> [Work instruction]: Please check every line of the listing for "will" and copy each line where it is found.

> [Data extract]:
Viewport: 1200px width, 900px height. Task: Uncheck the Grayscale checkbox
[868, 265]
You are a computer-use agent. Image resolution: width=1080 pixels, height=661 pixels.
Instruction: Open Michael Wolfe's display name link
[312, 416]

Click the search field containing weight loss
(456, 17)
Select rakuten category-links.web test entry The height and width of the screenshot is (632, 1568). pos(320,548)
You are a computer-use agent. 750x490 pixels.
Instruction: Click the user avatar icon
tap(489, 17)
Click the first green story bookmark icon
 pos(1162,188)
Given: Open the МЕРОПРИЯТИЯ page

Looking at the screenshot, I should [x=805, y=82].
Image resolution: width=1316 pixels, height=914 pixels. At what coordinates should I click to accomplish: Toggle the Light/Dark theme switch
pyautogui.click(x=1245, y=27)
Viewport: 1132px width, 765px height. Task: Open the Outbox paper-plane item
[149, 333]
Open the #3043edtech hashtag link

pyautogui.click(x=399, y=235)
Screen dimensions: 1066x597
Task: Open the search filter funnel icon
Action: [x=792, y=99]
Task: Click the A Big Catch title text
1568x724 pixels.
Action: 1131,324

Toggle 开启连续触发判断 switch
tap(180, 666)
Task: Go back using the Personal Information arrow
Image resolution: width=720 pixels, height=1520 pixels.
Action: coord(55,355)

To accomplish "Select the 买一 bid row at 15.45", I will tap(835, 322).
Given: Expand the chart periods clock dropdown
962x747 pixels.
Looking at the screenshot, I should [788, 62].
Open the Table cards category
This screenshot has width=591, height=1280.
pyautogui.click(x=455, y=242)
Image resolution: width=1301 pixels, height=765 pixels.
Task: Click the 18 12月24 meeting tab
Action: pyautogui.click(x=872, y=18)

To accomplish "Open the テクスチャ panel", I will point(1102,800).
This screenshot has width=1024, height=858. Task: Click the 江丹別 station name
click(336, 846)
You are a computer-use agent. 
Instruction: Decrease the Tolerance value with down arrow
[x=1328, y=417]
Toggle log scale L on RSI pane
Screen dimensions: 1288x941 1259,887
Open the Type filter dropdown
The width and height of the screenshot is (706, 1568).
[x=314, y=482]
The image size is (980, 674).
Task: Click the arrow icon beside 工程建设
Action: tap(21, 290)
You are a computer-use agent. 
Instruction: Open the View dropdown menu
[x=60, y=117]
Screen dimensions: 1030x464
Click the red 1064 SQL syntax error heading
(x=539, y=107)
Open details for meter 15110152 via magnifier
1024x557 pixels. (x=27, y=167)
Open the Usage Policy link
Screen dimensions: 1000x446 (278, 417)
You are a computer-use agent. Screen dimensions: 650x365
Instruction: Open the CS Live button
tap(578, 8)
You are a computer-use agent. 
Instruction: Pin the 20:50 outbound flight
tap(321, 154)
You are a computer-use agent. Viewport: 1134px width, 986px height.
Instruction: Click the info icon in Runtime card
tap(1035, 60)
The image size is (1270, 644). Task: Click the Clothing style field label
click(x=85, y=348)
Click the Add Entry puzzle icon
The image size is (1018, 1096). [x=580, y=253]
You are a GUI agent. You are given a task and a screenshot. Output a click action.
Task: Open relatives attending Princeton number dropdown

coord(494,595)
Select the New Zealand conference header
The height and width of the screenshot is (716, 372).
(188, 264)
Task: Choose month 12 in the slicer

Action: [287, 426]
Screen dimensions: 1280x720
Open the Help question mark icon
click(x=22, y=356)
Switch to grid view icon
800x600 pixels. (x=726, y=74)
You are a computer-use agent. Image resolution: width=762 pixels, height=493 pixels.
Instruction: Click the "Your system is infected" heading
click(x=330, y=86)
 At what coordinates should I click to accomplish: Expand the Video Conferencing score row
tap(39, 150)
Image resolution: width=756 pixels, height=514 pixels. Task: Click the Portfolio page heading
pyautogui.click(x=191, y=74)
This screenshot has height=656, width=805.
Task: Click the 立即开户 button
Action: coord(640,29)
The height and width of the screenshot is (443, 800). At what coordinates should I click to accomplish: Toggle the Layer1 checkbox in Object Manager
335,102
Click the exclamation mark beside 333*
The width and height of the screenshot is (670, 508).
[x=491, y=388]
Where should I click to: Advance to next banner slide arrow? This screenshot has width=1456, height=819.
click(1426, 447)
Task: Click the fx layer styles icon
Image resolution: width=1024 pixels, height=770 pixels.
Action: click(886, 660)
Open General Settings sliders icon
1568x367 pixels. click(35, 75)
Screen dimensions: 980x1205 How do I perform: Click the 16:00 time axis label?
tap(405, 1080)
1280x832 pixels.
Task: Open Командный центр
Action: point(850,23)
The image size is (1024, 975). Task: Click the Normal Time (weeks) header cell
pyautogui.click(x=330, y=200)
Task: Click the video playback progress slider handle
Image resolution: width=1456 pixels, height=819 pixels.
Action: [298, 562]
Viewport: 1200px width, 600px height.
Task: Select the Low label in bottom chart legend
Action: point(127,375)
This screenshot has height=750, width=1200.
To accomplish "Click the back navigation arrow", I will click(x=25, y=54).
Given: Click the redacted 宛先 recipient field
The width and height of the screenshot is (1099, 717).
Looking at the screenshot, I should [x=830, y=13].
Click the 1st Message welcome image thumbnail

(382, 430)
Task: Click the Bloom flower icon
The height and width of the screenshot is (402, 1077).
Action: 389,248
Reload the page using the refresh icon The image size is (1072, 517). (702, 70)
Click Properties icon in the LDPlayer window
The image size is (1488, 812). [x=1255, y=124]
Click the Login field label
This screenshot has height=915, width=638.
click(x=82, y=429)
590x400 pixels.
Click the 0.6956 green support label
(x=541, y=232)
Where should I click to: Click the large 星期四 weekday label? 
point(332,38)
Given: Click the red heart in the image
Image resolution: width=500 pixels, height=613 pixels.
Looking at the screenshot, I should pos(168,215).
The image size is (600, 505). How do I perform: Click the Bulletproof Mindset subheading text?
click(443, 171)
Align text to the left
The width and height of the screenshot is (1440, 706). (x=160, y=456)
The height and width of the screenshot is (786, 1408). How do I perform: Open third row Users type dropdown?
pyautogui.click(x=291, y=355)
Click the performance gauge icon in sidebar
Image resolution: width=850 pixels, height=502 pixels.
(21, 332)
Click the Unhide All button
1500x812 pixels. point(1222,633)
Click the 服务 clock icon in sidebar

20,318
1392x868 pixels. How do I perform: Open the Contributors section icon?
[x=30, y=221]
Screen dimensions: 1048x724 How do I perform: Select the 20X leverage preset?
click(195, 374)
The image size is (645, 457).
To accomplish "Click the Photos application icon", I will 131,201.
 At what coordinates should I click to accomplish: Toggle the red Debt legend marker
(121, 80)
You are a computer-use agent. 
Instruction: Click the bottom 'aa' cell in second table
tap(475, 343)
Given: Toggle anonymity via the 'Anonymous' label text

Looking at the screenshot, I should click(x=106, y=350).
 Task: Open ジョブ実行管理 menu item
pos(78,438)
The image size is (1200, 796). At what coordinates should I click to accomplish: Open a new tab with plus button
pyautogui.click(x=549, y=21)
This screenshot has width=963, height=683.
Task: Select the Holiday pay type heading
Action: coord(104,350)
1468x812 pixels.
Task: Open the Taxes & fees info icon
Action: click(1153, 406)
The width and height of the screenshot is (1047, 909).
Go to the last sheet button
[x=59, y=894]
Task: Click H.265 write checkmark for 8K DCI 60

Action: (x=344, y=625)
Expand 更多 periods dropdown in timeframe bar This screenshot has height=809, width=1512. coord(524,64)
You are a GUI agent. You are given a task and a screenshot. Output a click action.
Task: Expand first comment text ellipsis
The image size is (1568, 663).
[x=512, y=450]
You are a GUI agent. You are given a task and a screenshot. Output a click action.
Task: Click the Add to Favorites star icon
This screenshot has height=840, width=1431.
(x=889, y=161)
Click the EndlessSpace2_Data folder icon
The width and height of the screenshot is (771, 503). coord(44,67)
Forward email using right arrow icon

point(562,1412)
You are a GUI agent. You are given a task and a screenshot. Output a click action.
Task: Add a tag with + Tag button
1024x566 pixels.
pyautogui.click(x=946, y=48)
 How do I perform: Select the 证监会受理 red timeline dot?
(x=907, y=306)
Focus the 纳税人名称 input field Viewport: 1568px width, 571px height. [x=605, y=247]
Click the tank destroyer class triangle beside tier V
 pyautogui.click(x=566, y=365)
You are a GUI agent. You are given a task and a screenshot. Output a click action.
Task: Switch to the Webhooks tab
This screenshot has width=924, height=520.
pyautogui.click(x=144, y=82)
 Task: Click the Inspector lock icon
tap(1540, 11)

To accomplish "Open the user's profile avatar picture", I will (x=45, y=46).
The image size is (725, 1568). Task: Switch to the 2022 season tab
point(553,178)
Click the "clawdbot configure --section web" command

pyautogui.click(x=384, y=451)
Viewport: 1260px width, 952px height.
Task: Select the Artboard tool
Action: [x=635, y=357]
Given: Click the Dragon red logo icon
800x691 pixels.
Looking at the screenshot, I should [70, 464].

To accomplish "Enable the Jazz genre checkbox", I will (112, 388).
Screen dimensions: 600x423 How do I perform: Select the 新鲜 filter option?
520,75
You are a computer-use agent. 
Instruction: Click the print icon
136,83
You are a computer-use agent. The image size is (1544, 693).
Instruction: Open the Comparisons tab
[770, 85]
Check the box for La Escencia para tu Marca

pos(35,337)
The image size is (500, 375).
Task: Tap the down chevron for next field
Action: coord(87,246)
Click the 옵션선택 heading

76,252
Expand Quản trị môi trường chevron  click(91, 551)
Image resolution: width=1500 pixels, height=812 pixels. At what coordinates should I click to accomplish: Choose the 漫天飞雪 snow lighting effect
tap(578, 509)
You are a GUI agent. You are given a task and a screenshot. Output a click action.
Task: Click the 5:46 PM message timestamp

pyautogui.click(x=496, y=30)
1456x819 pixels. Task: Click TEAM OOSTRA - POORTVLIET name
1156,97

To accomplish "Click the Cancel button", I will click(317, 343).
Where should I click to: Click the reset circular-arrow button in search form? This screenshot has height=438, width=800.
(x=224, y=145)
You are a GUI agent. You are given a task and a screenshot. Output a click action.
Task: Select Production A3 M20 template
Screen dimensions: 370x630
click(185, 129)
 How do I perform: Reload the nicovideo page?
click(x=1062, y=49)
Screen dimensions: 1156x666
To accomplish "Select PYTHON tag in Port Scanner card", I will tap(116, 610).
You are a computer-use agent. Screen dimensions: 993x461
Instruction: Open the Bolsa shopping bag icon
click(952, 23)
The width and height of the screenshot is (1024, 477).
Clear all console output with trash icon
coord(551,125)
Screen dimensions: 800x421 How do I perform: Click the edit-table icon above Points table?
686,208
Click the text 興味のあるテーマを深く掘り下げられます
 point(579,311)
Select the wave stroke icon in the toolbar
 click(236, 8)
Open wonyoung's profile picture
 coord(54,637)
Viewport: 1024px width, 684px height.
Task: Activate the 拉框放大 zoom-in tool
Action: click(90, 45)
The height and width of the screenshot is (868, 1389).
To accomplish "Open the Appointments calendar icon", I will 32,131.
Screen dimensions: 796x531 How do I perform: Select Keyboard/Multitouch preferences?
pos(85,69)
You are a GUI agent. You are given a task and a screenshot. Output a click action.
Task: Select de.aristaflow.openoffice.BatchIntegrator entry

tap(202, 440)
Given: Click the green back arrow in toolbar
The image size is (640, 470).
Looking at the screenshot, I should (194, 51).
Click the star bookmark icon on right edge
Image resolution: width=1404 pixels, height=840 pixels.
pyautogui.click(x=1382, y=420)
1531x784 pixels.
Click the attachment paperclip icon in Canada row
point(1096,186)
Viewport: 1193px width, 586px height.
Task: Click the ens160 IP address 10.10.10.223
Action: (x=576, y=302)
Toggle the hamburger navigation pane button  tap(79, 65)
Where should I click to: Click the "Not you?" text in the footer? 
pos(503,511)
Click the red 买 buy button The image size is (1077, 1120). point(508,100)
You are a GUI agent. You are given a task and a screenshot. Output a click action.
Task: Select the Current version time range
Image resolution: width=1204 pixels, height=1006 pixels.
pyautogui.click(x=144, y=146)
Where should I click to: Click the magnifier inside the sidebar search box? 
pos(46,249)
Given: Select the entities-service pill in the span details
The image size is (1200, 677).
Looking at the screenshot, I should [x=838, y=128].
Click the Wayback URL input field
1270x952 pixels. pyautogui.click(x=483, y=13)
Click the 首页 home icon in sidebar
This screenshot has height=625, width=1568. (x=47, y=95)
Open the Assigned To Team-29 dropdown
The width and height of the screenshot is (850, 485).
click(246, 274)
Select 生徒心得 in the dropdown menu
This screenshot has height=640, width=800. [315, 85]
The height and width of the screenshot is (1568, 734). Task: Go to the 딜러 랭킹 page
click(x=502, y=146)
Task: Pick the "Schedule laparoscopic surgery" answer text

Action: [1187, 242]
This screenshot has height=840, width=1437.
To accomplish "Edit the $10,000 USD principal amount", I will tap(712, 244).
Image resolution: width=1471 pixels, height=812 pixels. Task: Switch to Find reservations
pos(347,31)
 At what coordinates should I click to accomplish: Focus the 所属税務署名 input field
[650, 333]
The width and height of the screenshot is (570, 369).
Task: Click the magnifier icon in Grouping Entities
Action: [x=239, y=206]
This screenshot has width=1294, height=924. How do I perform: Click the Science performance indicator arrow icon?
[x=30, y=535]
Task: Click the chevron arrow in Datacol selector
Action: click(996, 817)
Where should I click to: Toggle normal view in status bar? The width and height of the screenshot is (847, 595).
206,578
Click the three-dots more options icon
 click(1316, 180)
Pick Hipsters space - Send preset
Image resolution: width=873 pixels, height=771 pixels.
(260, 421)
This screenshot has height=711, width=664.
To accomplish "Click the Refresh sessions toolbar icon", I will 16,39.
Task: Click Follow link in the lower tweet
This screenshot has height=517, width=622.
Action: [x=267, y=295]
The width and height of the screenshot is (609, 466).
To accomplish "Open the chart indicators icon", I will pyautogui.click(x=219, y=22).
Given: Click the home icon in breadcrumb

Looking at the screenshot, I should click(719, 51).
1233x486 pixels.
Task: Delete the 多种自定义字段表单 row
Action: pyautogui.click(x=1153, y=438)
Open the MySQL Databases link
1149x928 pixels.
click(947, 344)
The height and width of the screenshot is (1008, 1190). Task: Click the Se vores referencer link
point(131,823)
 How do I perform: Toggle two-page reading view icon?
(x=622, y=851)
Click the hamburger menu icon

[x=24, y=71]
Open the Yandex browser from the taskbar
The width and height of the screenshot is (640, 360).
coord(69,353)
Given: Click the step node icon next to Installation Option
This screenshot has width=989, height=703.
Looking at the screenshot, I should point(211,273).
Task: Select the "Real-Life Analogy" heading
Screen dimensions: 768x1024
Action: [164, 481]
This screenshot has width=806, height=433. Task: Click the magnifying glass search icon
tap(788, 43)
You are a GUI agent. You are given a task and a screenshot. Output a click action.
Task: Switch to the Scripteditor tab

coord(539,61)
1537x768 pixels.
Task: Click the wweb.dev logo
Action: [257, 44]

> [Reply to the exercise]:
To accomplish "Select the 买一 bid row at 15.45", I will tap(835, 322).
To accomplish "Open the テクスチャ panel", I will point(1102,800).
To accomplish "Click the back navigation arrow", I will click(x=25, y=54).
To accomplish "Click the Photos application icon", I will 131,201.
To accomplish "Open the user's profile avatar picture", I will (x=45, y=46).
To accomplish "Enable the Jazz genre checkbox", I will (112, 388).
To accomplish "Click the Cancel button", I will click(317, 343).
To accomplish "Select PYTHON tag in Port Scanner card", I will tap(116, 610).
To accomplish "Open the Appointments calendar icon", I will 32,131.
To accomplish "Edit the $10,000 USD principal amount", I will tap(712, 244).
To accomplish "Click the Refresh sessions toolbar icon", I will 16,39.
To accomplish "Open the chart indicators icon", I will pyautogui.click(x=219, y=22).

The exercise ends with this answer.